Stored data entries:

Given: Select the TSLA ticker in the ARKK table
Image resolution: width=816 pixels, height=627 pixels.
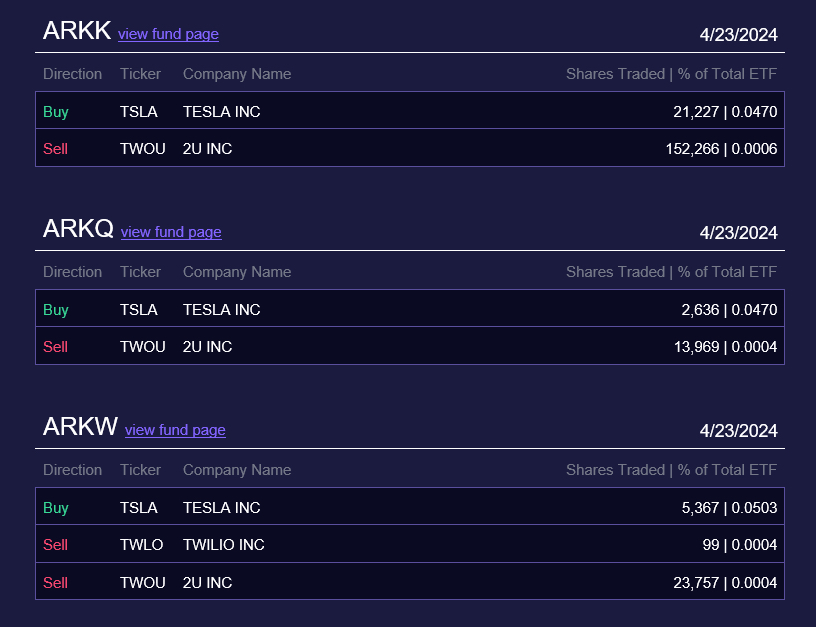Looking at the screenshot, I should pos(139,112).
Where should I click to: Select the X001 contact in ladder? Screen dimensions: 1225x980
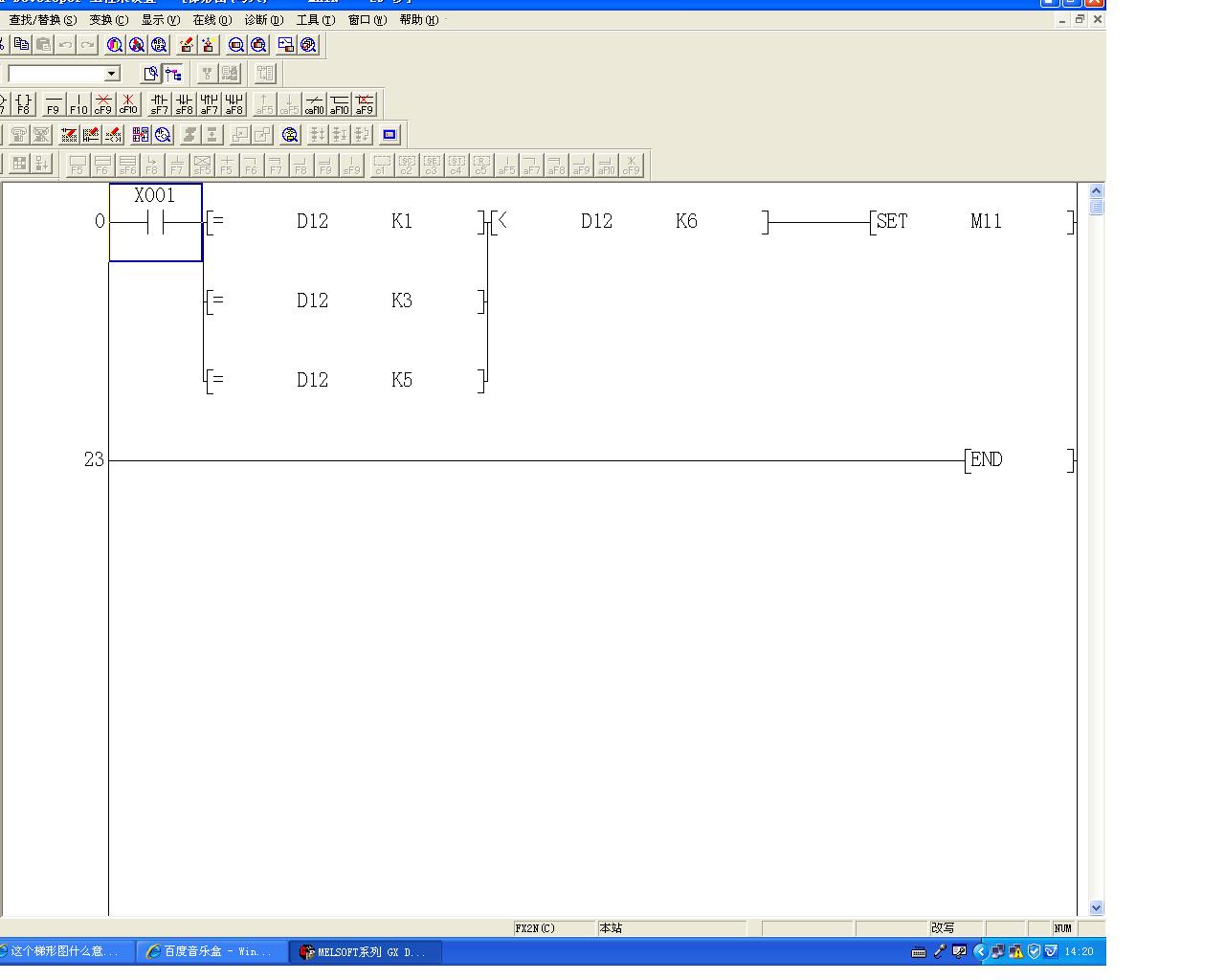[x=155, y=222]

YOUR INSTRUCTIONS: Please print the data above once more, exactly as it appears, with no pictures.

EXERCISE RESULT:
Given: Select the TSLA ticker in the ARKK table
Image resolution: width=816 pixels, height=627 pixels.
Looking at the screenshot, I should pos(139,112).
Where should I click to: Select the X001 contact in ladder? Screen dimensions: 1225x980
[x=155, y=222]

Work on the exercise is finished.